Spark and RDD Cheat Sheet

Spark and RDD User Handbook

Are you a programmer experimenting with in-memory computation on large clusters? If yes, then you must take Spark as well as RDD into your consideration. This Spark and RDD cheat sheet are designed for the one who has already started learning about memory management and using Spark as a tool. This sheet will be a handy reference for them.

You can also download the printable PDF of this Spark & RDD cheat sheet

Now, don’t worry if you are a beginner and have no idea about how Spark and RDD work. This cheat sheet includes all concepts you must know, from the basics, and will give you a quick reference to all of them.

Key Concepts

Apache Spark: It is an open-source, Hadoop-compatible, fast and expressive cluster computing platform.
Resilient Distributed Datasets (RDDs): The core concept in Apache Spark is RDDs, which are the immutable distributed collections of data that are partitioned across machines in a cluster.
Transformation: It is an operation performed on an RDD, such as filter(), map(), or union(), which yields another RDD.
Action: It is an operation that triggers a computation such as count(), first(), take(n), or collect().
Partition: It is a logical division of data stored on a node in a cluster.

--- Information provided ---
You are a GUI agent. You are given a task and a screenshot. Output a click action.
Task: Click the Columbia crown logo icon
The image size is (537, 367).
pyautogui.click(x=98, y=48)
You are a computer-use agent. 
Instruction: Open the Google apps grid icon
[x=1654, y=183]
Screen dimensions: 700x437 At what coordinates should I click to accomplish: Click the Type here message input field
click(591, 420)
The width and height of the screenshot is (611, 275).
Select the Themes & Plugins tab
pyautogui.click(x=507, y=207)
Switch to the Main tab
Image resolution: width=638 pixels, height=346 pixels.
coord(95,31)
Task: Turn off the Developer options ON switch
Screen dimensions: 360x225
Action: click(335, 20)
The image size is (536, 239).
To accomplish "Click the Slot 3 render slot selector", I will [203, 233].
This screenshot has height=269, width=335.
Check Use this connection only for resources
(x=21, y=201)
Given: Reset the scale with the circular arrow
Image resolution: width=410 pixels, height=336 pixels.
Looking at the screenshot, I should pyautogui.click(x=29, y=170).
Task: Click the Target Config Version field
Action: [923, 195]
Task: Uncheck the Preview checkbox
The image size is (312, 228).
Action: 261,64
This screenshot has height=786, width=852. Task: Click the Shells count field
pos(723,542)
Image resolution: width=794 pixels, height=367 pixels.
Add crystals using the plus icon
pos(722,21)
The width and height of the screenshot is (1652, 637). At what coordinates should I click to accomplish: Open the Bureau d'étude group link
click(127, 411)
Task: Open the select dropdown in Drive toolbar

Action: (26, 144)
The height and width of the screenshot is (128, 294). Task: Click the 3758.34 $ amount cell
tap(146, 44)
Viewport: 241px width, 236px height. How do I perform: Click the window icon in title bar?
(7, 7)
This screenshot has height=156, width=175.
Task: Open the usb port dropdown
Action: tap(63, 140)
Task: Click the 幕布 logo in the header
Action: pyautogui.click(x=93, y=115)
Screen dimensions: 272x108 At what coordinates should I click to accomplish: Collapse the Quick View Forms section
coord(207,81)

--- Problem 1 ---
Name each term that the Spark cheat sheet defines under its "Key Concepts" heading.
--- Problem 2 ---
Find every line in the records that contains the word "dropdown", and copy each one.
The cheat sheet and the records come from unrelated sources.

--- Answer 1 ---
Apache Spark
Resilient Distributed Datasets (RDDs)
Transformation
Action
Partition

--- Answer 2 ---
Task: Open the select dropdown in Drive toolbar
Task: Open the usb port dropdown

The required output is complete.